Today we are delighted to bring you a blog post by one of our wonderful student research assistants, Lilianaz Rouhani, on her experience and observations from working on this project.
“Have you seen this app? It’s so cool! It’s like twitter, but anonymous and you only get posts from the area around you. It’s really popular in the US”.
Those were the words of the friend who introduced me and some other friends to Yik Yak. It was an evening after dinner. We were all sitting in the common room of the halls I was staying at during my first year at University. We spent the next couple of hours downloading the app and reading funny or interesting posts to each other. Yik Yak soon became very popular and people started posting on it during classes, on lonely weekend nights, or whenever they needed advice or help. On multiple occasions, it was compared to “the morning paper” on Yik Yak itself, as people claimed they read the feed while having breakfast and before starting their day.

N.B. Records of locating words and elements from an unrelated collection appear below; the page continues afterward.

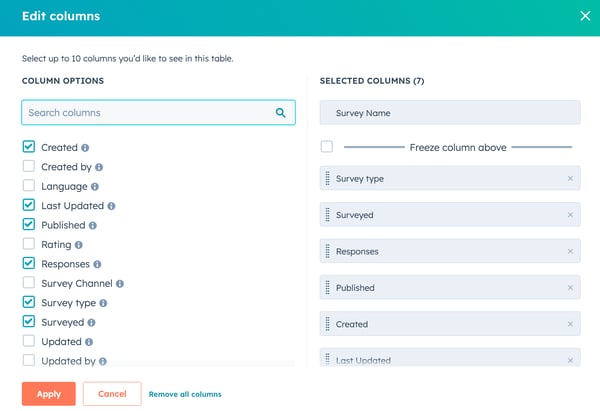The image size is (600, 411).
Task: Remove Survey type from selected columns
Action: tap(570, 179)
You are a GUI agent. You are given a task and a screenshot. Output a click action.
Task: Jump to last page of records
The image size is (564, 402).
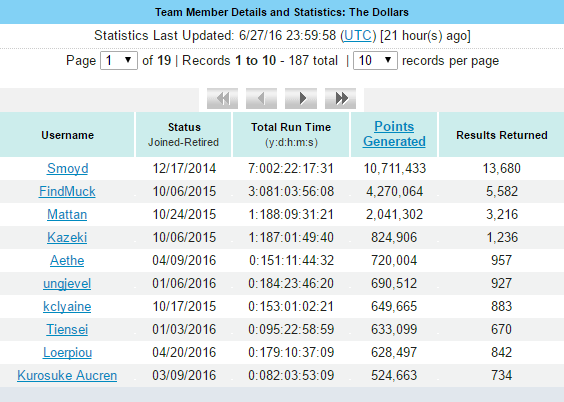click(340, 98)
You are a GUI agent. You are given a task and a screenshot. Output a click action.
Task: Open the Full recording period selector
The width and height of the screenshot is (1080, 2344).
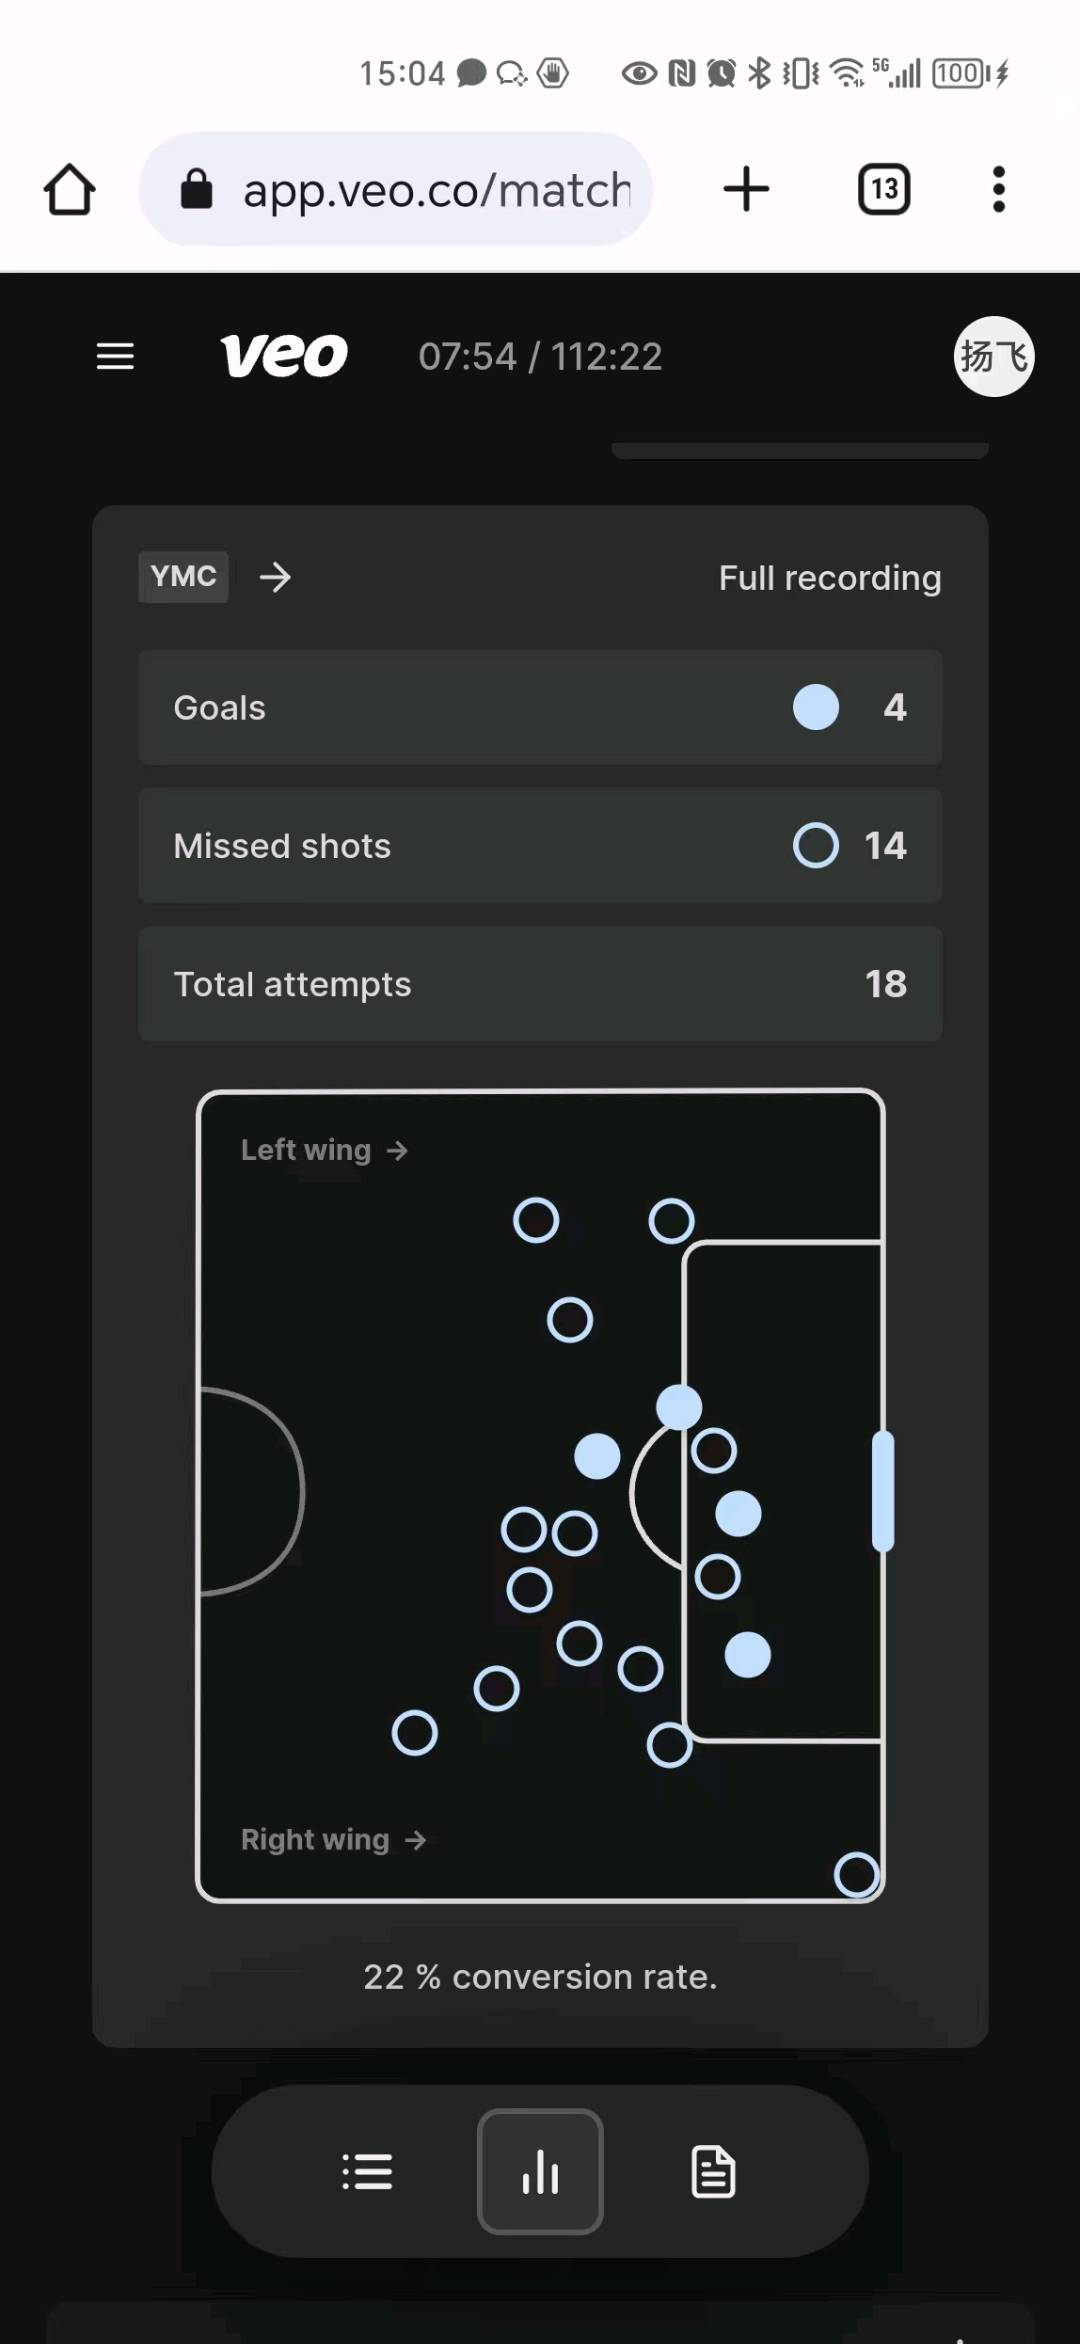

This year, a little less than two years after I downloaded Yik Yak for the first time, I started working as a research assistant on a project studying student experience as reflected through anonymous social media. After spending two years reading and posting on Yik Yak myself, and having seen it at its peak time as well as its least popular periods, I now had the opportunity to look at the app from a whole new perspective.
Throughout the project, I saw Yik Yak transform from a platform where people shared all aspects of their university life, including posts about social life or night life, to one mainly used for procrastination while studying with the occasional post asking for academic advice or seeking pastoral support. An exception to this trend was the occasional collective reaction to university news where multiple people started posting about the topic and heated discussions were going on in the comments sections. Yik Yak, at its peak, was arguably successful in creating a sense of community, where people anonymously discussed their thoughts and concerns about different topics. The location restriction of the app inevitably made most of these topics university-related and so relatable to most of its users. In addition to these discussions, posts asking for help or advice, or expressing sadness or frustration were almost always faced with helpful answers or sympathetic and kind reactions. Even though Yik Yak had lost many of its users by September 2016, the fact that such posts still existed might be showing that users still used the app for this sense of community and for the opportunity to share and discuss topics of concern with other people who understand and relate to them.
With Yik Yak closing in May 2017, the main question for me, as someone who has followed Yik Yak closely since it launched, either as a user or as a research assistant, is if this sense of community is why people used the app. People generally got answers to questions, got sympathetic comments from complete strangers and had the opportunity of discussing different topics. The anonymity of the app allowed for the users to do so even with the topics they did not feel comfortable sharing in real life settings and without the fear and pressure of being recognised by someone. Is an anonymous community something students (or possibly the generation in general) needs and seeks? Observing new emerging anonymous social media might help find the answer.